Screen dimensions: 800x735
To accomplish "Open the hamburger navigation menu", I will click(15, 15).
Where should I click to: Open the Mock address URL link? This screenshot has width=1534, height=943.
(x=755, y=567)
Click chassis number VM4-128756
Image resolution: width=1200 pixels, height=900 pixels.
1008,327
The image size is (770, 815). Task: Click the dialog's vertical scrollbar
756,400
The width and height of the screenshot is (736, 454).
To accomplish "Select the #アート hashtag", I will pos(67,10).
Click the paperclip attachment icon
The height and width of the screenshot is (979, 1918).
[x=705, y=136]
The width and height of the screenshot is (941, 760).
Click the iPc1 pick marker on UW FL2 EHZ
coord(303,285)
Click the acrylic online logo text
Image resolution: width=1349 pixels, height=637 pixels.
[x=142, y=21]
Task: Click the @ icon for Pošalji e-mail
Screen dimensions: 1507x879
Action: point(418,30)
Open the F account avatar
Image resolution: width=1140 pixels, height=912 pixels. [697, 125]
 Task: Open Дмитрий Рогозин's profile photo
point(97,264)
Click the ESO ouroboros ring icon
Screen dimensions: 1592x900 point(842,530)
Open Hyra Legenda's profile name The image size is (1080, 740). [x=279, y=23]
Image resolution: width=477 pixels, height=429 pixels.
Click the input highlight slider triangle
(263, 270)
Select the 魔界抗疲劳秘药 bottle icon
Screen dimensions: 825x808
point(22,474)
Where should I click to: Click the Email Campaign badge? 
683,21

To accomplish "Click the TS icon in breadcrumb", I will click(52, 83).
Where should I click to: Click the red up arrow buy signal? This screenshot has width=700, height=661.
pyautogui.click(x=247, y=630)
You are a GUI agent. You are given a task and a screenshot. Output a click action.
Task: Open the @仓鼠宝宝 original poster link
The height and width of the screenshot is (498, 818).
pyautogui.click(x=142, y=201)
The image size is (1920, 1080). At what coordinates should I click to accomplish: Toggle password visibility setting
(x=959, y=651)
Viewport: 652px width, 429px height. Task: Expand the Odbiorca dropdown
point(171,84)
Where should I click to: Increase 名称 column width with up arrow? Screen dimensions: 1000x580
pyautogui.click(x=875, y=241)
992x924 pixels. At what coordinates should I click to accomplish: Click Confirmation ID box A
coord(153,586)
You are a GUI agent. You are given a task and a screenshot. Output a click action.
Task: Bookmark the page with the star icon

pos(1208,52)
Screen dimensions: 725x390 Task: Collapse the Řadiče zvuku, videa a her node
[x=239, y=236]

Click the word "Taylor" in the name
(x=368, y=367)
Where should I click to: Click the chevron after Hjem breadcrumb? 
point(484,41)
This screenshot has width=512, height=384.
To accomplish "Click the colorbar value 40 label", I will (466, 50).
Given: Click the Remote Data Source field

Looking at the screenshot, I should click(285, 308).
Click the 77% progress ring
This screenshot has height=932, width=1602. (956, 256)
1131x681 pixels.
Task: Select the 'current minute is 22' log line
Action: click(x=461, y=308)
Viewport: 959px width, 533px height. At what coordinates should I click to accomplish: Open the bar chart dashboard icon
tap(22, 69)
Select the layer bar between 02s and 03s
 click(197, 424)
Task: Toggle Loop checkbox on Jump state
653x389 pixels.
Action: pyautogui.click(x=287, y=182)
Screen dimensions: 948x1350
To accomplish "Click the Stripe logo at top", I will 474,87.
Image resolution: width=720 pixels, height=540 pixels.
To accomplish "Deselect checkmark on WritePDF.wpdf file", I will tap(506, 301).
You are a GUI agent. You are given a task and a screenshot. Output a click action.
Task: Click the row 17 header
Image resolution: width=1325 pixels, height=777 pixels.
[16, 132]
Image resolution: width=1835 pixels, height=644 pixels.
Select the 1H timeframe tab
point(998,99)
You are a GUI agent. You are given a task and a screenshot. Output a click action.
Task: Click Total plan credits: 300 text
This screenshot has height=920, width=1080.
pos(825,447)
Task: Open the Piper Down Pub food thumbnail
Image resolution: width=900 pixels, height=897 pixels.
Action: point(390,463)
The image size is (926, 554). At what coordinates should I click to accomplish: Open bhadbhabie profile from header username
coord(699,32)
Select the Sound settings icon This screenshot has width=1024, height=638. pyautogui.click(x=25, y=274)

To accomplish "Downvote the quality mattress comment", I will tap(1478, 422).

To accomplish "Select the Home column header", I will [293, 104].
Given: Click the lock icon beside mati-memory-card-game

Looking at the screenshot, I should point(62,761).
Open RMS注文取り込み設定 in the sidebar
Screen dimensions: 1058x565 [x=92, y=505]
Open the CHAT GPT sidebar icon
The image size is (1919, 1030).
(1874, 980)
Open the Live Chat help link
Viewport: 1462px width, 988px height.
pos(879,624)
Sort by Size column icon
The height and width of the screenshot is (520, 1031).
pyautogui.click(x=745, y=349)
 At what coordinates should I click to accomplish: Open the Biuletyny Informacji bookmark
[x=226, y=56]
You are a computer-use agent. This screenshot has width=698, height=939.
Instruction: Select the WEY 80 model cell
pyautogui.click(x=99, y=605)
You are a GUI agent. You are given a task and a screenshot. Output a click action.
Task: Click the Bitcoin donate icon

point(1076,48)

• Problem to work on: Every entry must be duplicated exactly as it was written.

• Solution to the exercise:
Screen dimensions: 800x735
To accomplish "Open the hamburger navigation menu", I will click(15, 15).
Where should I click to: Open the Mock address URL link? This screenshot has width=1534, height=943.
(x=755, y=567)
Click chassis number VM4-128756
Image resolution: width=1200 pixels, height=900 pixels.
1008,327
The image size is (770, 815). Task: Click the dialog's vertical scrollbar
756,400
The width and height of the screenshot is (736, 454).
To accomplish "Select the #アート hashtag", I will pos(67,10).
Click the paperclip attachment icon
The height and width of the screenshot is (979, 1918).
[x=705, y=136]
The width and height of the screenshot is (941, 760).
Click the iPc1 pick marker on UW FL2 EHZ
coord(303,285)
Click the acrylic online logo text
Image resolution: width=1349 pixels, height=637 pixels.
[x=142, y=21]
Task: Click the @ icon for Pošalji e-mail
Screen dimensions: 1507x879
Action: point(418,30)
Open the F account avatar
Image resolution: width=1140 pixels, height=912 pixels. [697, 125]
 Task: Open Дмитрий Рогозин's profile photo
point(97,264)
Click the ESO ouroboros ring icon
Screen dimensions: 1592x900 point(842,530)
Open Hyra Legenda's profile name The image size is (1080, 740). [x=279, y=23]
Image resolution: width=477 pixels, height=429 pixels.
Click the input highlight slider triangle
(263, 270)
Select the 魔界抗疲劳秘药 bottle icon
Screen dimensions: 825x808
point(22,474)
Where should I click to: Click the Email Campaign badge? 
683,21

To accomplish "Click the TS icon in breadcrumb", I will click(52, 83).
Where should I click to: Click the red up arrow buy signal? This screenshot has width=700, height=661.
pyautogui.click(x=247, y=630)
You are a GUI agent. You are given a task and a screenshot. Output a click action.
Task: Open the @仓鼠宝宝 original poster link
The height and width of the screenshot is (498, 818).
pyautogui.click(x=142, y=201)
The image size is (1920, 1080). At what coordinates should I click to accomplish: Toggle password visibility setting
(x=959, y=651)
Viewport: 652px width, 429px height. Task: Expand the Odbiorca dropdown
point(171,84)
Where should I click to: Increase 名称 column width with up arrow? Screen dimensions: 1000x580
pyautogui.click(x=875, y=241)
992x924 pixels. At what coordinates should I click to accomplish: Click Confirmation ID box A
coord(153,586)
You are a GUI agent. You are given a task and a screenshot. Output a click action.
Task: Bookmark the page with the star icon

pos(1208,52)
Screen dimensions: 725x390 Task: Collapse the Řadiče zvuku, videa a her node
[x=239, y=236]

Click the word "Taylor" in the name
(x=368, y=367)
Where should I click to: Click the chevron after Hjem breadcrumb? 
point(484,41)
This screenshot has width=512, height=384.
To accomplish "Click the colorbar value 40 label", I will (466, 50).
Given: Click the Remote Data Source field

Looking at the screenshot, I should click(285, 308).
Click the 77% progress ring
This screenshot has height=932, width=1602. (956, 256)
1131x681 pixels.
Task: Select the 'current minute is 22' log line
Action: click(x=461, y=308)
Viewport: 959px width, 533px height. At what coordinates should I click to accomplish: Open the bar chart dashboard icon
tap(22, 69)
Select the layer bar between 02s and 03s
 click(197, 424)
Task: Toggle Loop checkbox on Jump state
653x389 pixels.
Action: pyautogui.click(x=287, y=182)
Screen dimensions: 948x1350
To accomplish "Click the Stripe logo at top", I will 474,87.
Image resolution: width=720 pixels, height=540 pixels.
To accomplish "Deselect checkmark on WritePDF.wpdf file", I will tap(506, 301).
You are a GUI agent. You are given a task and a screenshot. Output a click action.
Task: Click the row 17 header
Image resolution: width=1325 pixels, height=777 pixels.
[16, 132]
Image resolution: width=1835 pixels, height=644 pixels.
Select the 1H timeframe tab
point(998,99)
You are a GUI agent. You are given a task and a screenshot. Output a click action.
Task: Click Total plan credits: 300 text
This screenshot has height=920, width=1080.
pos(825,447)
Task: Open the Piper Down Pub food thumbnail
Image resolution: width=900 pixels, height=897 pixels.
Action: point(390,463)
The image size is (926, 554). At what coordinates should I click to accomplish: Open bhadbhabie profile from header username
coord(699,32)
Select the Sound settings icon This screenshot has width=1024, height=638. pyautogui.click(x=25, y=274)

To accomplish "Downvote the quality mattress comment", I will tap(1478, 422).

To accomplish "Select the Home column header", I will [293, 104].
Given: Click the lock icon beside mati-memory-card-game

Looking at the screenshot, I should point(62,761).
Open RMS注文取り込み設定 in the sidebar
Screen dimensions: 1058x565 [x=92, y=505]
Open the CHAT GPT sidebar icon
The image size is (1919, 1030).
(1874, 980)
Open the Live Chat help link
Viewport: 1462px width, 988px height.
pos(879,624)
Sort by Size column icon
The height and width of the screenshot is (520, 1031).
pyautogui.click(x=745, y=349)
 At what coordinates should I click to accomplish: Open the Biuletyny Informacji bookmark
[x=226, y=56]
You are a computer-use agent. This screenshot has width=698, height=939.
Instruction: Select the WEY 80 model cell
pyautogui.click(x=99, y=605)
You are a GUI agent. You are given a task and a screenshot. Output a click action.
Task: Click the Bitcoin donate icon

point(1076,48)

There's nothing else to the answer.